Next Sunday, May 15, there will be a total lunar eclipse, which will enter the shadow of the Earth from 8:30 p.m. and will leave at 6:51 a.m. the next day, explained the researcher from the Institute of UNAM Astronomy, Julieta Fierro Gossman.
He pointed out that totality, that is, when the Moon is completely obscured, will be from 10:30 p.m. to 11:54 p.m., “although it will be difficult to observe it completely because this month is the rainy season.”
He explained that this phenomenon occurs when the Moon passes through the shadow of the Earth, and this, like all objects in the Solar System, goes with its shadow attached.

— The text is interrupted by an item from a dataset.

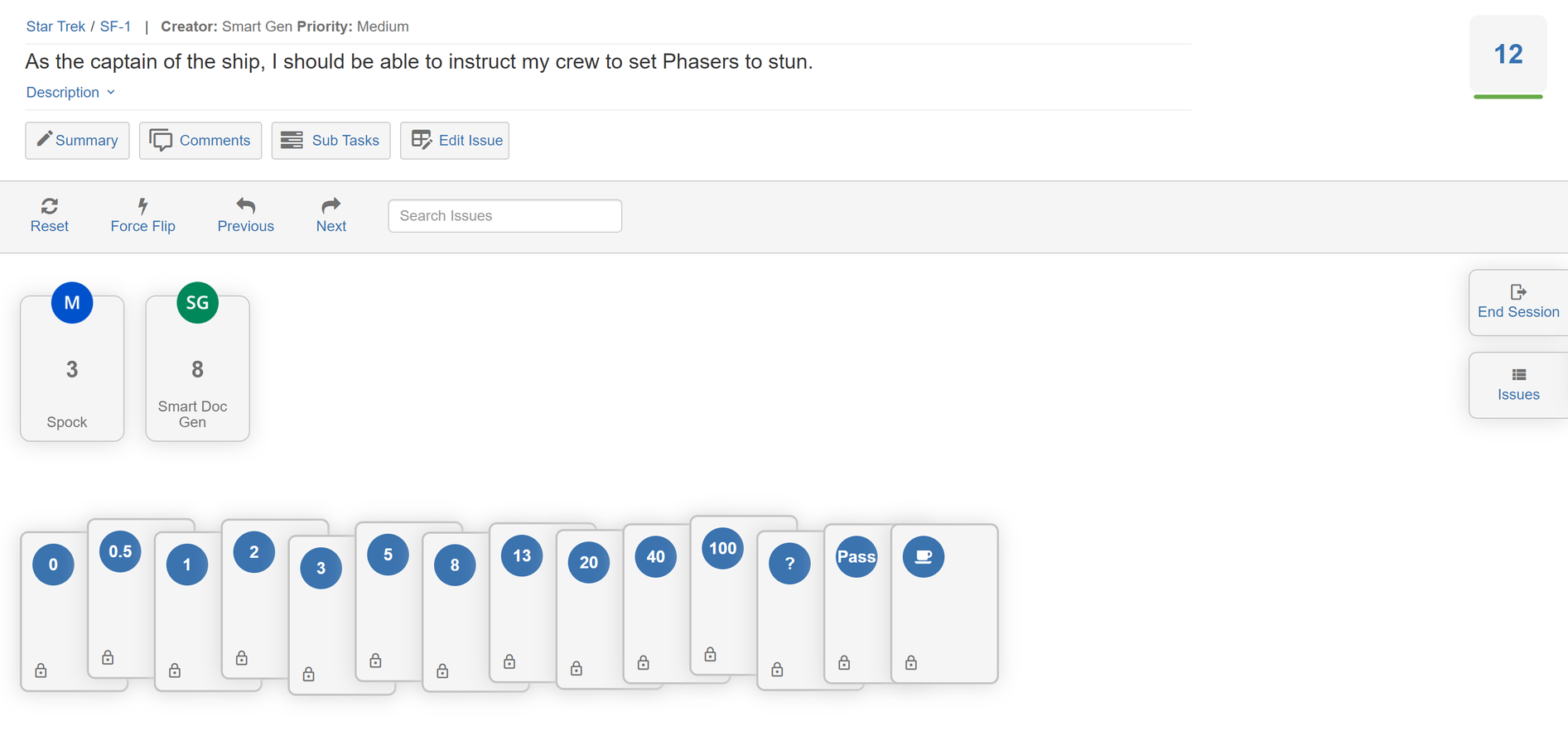Select the 100 point card
1568x745 pixels.
722,595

When the natural satellite passes through it – which is very large – the eclipse occurs, which lasts for hours.
In this way, Fierro Gossman continued, our planet generates a dim (umbra) and a more intense (penumbra); where the two coincide, the object is darker.
When the Moon transits through the umbra, a part of it is eclipsed, but when doing it through the penumbra it is almost completely dark, because the light of the Sun passes through the Earth’s atmosphere and is projected on it. In fact, it doesn’t go away completely, but instead looks red, he said.

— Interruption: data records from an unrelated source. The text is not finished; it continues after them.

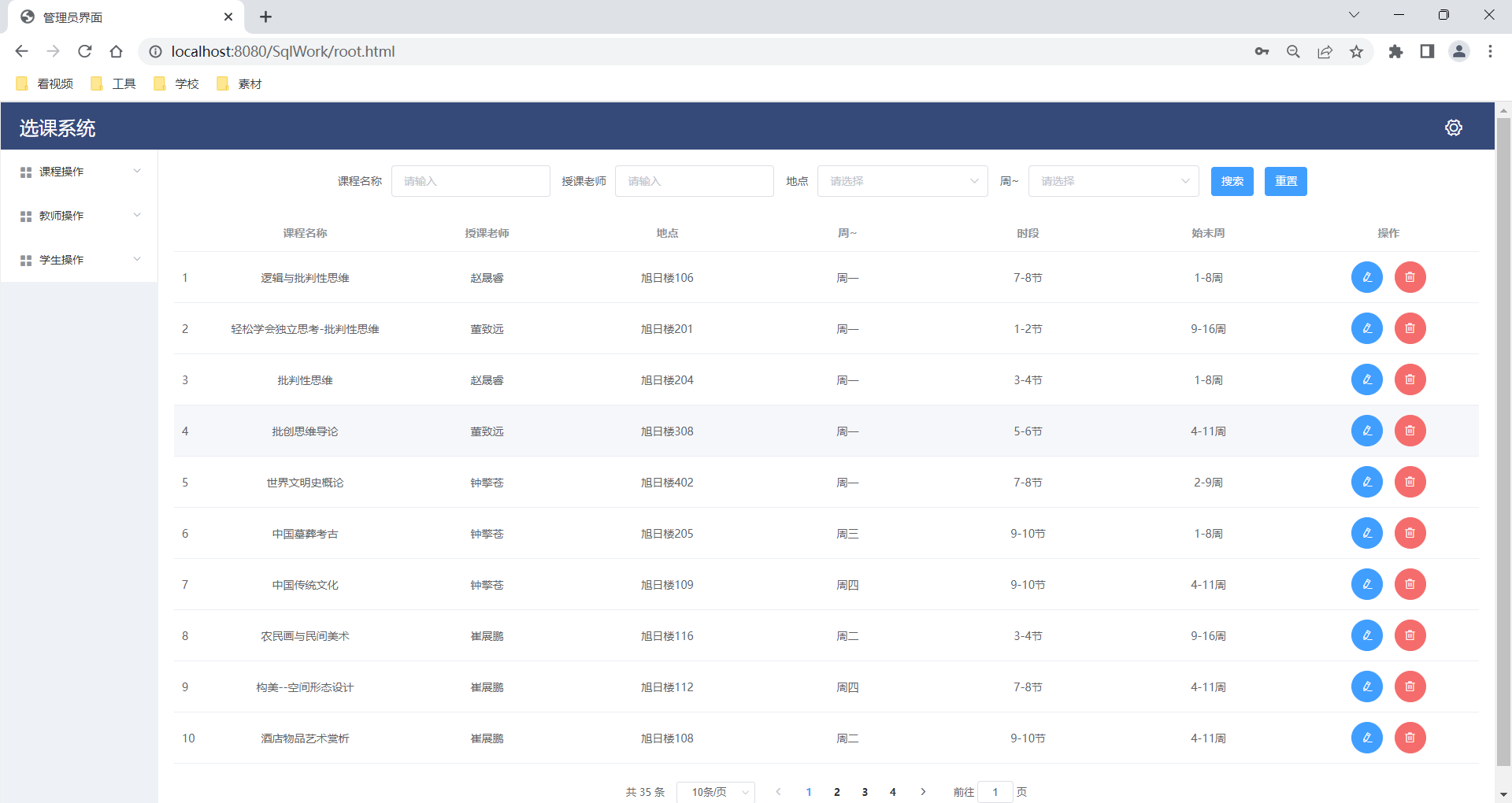Click the 重置 reset button

click(1285, 181)
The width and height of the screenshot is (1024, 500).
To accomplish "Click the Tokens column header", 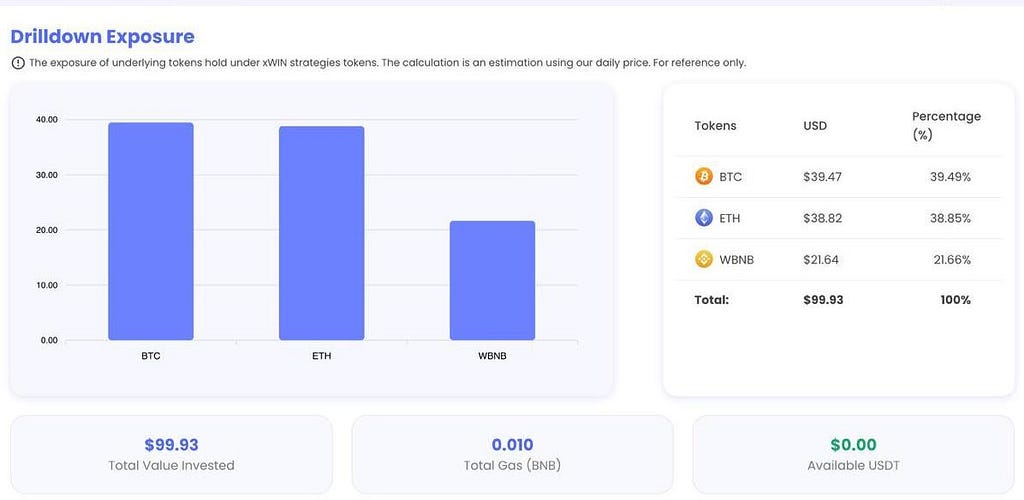I will coord(715,125).
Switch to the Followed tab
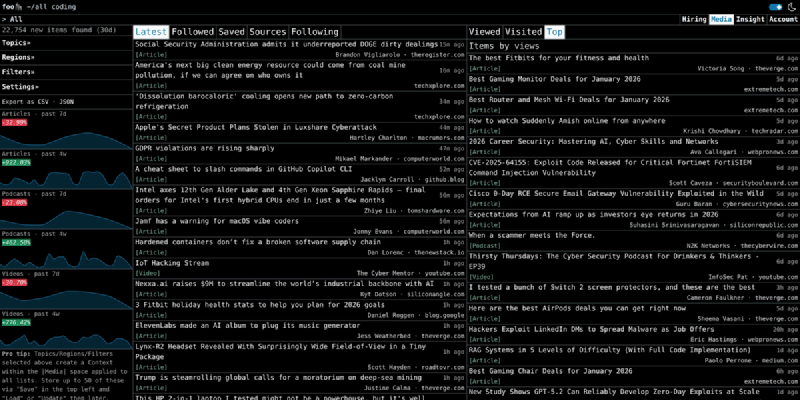The image size is (800, 400). coord(192,32)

The researcher recalled that in ancient times it was important to study eclipses. The shadow of the round Earth was a way of identifying that it is spherical, something that the Greeks and Babylonians knew.
These eclipses are not common because the plane of our planet’s orbit around the Sun is tilted relative to the plane of the Moon, and they form an angle of five degrees. However, there is always an eclipse season when the Moon and Earth are aligned with the Sun.